*What this task involves*
Extract every line of the items below that contains the string "point". The match is case-sensitive.

*Dataset rows*
· · · ·
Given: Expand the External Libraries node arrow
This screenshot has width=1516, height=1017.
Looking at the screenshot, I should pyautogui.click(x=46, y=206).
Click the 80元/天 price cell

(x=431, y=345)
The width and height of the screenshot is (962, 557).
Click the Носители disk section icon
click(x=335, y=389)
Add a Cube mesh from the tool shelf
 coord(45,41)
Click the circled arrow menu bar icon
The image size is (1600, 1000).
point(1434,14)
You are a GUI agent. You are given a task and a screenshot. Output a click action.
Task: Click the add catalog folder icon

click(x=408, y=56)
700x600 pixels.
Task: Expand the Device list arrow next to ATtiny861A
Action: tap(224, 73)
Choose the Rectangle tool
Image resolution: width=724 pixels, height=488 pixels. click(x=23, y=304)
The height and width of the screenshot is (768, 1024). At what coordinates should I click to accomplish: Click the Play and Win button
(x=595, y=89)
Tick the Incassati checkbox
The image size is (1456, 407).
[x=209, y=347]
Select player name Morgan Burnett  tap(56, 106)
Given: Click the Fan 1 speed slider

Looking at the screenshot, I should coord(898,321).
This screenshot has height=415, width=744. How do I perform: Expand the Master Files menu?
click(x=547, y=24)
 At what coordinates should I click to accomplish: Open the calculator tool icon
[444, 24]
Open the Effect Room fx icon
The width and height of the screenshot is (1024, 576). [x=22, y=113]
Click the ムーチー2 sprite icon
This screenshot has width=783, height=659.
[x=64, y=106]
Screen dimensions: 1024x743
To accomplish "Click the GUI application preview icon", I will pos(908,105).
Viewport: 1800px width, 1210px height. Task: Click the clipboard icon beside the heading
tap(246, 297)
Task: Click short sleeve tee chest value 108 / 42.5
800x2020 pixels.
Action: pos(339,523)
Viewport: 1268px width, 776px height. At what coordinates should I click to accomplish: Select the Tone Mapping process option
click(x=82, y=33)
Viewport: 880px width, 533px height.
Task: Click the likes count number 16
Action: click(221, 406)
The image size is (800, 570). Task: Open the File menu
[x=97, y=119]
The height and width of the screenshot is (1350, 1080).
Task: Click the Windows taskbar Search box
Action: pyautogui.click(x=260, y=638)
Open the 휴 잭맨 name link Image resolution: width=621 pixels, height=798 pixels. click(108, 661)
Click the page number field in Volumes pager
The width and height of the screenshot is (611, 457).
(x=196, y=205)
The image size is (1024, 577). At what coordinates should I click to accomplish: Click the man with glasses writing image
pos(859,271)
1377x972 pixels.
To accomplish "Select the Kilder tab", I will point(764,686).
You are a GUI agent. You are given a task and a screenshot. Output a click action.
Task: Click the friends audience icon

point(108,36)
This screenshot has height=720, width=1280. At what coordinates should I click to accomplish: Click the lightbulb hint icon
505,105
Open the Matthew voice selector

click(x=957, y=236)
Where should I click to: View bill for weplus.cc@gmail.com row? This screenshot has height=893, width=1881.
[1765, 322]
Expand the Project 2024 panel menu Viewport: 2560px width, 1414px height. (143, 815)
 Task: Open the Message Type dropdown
· · · ·
*Response to this exercise*
point(1434,14)
To accomplish "Select the Kilder tab", I will point(764,686).
point(108,36)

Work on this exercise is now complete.